In 1566, after the Amago clan was overthrown by Mōri Motonari, Amago Katsuhisa fled to the island of Oki. Later in 1568, Katsuhisa departed from Oki Province to restore the Amago clan with support from Yamanaka Yukimori.

In 1569, Katsuhisa entered Izumo from Oki Province and set-up a base in Shinyama Castle. He besieged Gassantoda Castle, but failed, owing to a fierce defense by Amano Takashige.

In February 1570, Katsuhisa experienced a bitter defeat to Mōri Terumoto at the Battle of Fubeyama, he fleeing to Kyōto.

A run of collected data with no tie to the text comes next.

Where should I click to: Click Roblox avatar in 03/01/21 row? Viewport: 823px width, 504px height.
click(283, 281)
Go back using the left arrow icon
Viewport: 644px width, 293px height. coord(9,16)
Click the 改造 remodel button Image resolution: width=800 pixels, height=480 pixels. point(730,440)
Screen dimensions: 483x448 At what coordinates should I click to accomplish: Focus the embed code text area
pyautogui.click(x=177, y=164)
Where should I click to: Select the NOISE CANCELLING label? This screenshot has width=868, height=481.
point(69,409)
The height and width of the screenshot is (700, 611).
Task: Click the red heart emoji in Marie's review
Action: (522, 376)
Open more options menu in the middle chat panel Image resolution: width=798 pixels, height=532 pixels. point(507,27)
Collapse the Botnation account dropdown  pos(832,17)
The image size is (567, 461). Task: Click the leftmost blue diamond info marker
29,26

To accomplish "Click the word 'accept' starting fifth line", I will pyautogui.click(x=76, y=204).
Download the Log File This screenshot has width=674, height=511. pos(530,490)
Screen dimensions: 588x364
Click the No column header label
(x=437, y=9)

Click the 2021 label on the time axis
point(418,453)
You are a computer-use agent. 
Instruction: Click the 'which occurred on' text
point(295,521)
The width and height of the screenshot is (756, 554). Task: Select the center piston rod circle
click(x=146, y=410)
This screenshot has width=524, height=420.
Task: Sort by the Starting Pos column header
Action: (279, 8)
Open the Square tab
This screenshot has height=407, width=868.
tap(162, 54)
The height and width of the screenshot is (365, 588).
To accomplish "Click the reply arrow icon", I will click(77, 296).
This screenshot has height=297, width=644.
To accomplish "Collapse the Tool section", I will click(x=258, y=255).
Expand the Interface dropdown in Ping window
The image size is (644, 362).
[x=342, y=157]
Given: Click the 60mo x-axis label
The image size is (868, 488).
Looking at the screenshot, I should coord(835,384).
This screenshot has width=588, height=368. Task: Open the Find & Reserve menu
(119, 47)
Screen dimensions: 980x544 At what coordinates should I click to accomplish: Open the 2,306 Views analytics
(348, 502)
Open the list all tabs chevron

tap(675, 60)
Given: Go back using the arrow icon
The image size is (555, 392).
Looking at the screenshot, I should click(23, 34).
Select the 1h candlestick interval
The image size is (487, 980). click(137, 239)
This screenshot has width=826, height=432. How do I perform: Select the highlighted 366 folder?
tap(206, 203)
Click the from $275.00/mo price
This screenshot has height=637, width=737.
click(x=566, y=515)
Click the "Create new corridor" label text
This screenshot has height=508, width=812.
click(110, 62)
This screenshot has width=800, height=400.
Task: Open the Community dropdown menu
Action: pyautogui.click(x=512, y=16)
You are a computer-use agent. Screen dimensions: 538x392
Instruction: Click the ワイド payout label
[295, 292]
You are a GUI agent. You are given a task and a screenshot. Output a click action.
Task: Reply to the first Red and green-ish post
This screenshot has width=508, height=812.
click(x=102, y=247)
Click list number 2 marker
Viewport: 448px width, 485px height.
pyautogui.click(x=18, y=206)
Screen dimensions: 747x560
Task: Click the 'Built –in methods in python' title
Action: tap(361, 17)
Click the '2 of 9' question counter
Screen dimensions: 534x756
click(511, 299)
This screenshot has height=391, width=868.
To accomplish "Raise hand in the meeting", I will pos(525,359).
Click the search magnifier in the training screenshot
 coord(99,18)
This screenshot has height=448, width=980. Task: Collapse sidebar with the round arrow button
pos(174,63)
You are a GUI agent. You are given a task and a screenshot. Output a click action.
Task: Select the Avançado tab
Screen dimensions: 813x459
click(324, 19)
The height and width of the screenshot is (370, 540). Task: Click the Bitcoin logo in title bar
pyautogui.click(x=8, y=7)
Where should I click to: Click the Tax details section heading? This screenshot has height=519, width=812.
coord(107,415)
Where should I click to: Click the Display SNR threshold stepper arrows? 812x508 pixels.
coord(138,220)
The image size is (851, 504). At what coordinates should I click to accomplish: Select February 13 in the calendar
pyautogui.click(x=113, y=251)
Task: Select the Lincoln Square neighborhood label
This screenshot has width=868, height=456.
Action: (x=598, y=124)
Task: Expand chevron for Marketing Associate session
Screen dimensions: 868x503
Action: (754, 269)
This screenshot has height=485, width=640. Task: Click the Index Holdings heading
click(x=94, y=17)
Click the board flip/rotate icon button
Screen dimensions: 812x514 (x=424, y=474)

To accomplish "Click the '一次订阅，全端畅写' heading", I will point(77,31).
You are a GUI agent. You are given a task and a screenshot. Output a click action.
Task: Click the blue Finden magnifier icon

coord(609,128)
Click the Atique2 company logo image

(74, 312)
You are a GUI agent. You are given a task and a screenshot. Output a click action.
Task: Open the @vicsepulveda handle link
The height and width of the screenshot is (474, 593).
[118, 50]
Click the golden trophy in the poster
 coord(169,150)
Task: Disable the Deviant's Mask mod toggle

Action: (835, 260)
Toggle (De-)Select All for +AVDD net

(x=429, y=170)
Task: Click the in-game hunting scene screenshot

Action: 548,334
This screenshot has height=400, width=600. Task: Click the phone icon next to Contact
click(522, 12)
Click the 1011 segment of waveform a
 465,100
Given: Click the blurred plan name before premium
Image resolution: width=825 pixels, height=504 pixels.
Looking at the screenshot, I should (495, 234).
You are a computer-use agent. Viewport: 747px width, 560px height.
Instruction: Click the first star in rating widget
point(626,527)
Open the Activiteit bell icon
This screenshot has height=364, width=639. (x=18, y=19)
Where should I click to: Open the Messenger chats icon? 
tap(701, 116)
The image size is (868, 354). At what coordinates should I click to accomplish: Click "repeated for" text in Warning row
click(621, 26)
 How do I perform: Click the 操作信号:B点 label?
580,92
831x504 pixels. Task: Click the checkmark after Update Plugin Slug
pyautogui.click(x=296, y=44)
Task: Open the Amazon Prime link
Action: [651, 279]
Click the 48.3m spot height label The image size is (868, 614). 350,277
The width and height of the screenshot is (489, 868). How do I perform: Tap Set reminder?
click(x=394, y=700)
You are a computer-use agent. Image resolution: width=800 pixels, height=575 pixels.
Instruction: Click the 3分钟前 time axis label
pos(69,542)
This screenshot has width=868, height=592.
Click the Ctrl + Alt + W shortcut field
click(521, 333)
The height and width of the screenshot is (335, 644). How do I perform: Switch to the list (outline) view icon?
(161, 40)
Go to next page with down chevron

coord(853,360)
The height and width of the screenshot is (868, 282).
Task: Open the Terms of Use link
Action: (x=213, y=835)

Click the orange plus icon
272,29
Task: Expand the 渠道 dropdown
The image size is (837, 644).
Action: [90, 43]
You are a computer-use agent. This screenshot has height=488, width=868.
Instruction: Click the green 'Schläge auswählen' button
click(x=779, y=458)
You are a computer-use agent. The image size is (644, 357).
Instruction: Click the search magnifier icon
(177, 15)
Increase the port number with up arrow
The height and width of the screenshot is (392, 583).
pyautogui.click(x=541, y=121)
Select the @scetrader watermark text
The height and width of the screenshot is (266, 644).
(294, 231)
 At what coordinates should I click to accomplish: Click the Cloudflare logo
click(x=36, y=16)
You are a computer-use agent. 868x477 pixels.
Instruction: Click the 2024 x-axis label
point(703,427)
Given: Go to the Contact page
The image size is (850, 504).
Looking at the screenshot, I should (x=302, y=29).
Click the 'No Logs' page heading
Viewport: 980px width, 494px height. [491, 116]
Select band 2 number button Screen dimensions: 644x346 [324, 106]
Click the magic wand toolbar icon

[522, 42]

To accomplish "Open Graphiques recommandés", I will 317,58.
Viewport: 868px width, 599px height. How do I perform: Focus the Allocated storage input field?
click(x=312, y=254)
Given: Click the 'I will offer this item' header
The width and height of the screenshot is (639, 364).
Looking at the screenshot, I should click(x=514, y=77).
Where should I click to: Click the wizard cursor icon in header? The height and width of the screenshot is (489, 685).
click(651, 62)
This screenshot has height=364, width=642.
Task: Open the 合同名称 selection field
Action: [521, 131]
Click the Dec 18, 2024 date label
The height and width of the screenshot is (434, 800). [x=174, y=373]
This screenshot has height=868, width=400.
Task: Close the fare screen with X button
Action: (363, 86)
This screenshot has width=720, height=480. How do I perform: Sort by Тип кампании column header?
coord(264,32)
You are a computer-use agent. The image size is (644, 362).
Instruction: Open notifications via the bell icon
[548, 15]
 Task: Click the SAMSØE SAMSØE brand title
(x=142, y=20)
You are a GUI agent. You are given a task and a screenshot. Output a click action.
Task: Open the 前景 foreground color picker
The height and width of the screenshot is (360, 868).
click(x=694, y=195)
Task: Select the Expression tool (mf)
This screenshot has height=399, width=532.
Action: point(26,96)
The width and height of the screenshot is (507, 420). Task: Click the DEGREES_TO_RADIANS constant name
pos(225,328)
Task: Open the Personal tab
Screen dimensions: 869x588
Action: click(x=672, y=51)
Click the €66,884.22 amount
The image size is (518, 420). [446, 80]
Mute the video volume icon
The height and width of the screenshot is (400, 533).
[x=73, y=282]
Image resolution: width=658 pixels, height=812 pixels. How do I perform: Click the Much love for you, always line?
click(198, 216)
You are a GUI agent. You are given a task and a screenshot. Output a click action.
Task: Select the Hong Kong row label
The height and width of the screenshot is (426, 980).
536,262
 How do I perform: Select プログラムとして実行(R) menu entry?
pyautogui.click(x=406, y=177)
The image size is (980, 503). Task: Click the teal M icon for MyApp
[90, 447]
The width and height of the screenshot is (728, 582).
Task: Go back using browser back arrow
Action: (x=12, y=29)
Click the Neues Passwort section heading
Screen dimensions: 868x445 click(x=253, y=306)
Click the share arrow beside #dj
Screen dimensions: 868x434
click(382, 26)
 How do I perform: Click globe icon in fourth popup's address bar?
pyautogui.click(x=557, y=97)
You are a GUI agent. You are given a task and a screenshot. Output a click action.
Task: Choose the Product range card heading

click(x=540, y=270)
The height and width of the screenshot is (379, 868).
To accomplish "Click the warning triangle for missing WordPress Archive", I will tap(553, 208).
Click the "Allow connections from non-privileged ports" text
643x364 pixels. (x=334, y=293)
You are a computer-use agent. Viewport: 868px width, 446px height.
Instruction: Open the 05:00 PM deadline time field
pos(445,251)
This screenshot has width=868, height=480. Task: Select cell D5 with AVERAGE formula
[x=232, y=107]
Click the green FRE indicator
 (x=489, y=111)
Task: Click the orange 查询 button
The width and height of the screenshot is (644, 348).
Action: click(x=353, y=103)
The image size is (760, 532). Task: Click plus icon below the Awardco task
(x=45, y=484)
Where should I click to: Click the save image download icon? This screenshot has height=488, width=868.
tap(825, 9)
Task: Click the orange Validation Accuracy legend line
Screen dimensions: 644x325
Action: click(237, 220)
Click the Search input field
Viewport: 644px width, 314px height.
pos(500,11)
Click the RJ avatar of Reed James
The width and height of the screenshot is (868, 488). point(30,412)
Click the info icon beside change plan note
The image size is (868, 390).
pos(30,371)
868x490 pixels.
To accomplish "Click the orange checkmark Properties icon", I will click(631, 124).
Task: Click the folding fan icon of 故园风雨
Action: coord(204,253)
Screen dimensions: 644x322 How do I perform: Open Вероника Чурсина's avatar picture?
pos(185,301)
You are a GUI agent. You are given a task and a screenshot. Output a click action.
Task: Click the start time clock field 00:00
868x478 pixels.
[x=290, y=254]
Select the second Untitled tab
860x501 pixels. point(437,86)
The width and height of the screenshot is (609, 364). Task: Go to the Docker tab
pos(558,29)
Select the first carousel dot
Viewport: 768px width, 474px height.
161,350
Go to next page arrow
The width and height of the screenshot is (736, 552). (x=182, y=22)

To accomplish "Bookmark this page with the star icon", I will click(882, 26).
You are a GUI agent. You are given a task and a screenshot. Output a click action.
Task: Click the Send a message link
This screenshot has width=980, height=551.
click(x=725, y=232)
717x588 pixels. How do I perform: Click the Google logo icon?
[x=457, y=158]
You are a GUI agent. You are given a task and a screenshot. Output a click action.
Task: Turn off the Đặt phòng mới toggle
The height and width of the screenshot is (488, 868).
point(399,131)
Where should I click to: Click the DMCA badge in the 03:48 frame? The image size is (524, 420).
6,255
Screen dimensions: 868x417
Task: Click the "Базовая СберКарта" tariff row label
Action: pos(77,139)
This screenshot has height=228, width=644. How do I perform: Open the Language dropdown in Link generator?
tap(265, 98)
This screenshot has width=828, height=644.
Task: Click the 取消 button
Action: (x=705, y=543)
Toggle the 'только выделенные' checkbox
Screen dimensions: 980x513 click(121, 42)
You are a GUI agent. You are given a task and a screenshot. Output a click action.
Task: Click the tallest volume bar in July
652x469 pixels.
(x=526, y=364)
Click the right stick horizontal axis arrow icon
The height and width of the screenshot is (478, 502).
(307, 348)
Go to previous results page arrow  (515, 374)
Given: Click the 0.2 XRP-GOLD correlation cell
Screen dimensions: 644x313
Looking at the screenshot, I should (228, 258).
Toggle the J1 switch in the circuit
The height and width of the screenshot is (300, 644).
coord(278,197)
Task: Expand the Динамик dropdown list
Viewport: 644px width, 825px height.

In 1574, Katsuhisa allied with Yamana Toyokuni to attempt an invasion to captured Tajima and Inaba provinces.

In 1578, Katsuhisa defending Kozuki Castle for Oda clan under Toyotomi Hideyoshi against the Mōri clan, but was attacked by Kobayakawa Takakage and Kikkawa Motoharu in Siege of Kōzuki Castle, he was defeated, and committed suicide.